Task prompt
Among the lines of the records, please find those that contain the word "button" and copy them.

Dataset entries
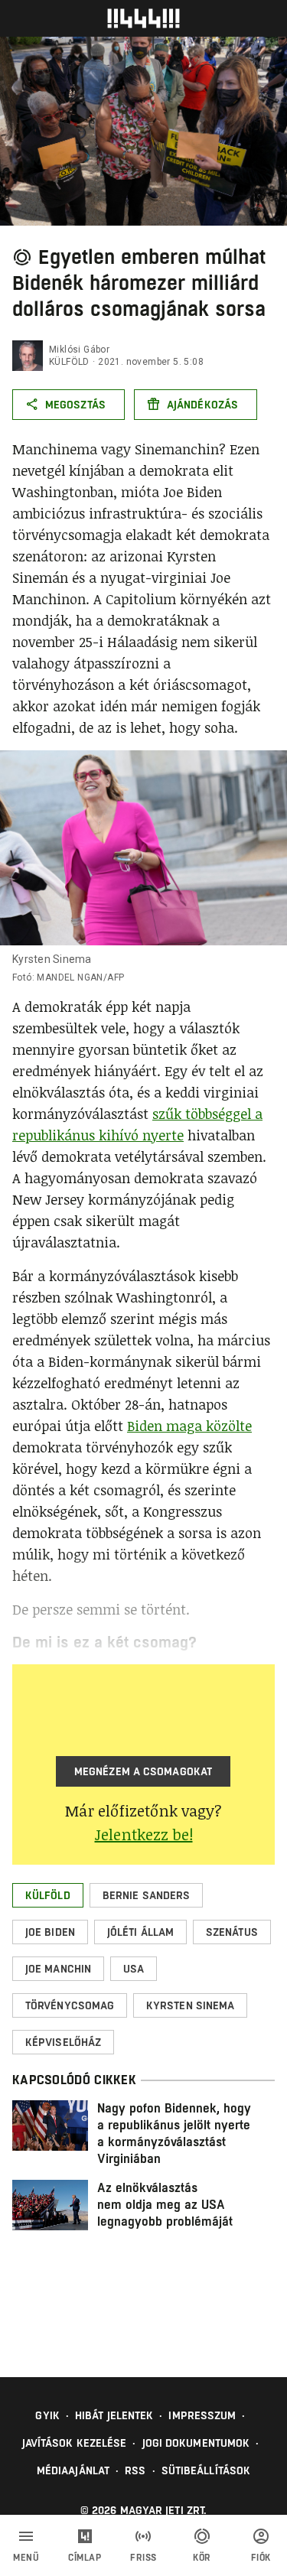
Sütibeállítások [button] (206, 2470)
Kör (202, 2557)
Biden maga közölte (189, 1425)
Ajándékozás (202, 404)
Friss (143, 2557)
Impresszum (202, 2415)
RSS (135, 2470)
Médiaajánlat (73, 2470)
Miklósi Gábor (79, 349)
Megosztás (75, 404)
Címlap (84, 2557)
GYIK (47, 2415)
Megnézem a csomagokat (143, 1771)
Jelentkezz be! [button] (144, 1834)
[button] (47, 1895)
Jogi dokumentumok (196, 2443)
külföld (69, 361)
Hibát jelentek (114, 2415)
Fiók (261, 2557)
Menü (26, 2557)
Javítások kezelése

Reply to the exercise
Sütibeállítások [button] (206, 2470)
Jelentkezz be! [button] (144, 1834)
[button] (47, 1895)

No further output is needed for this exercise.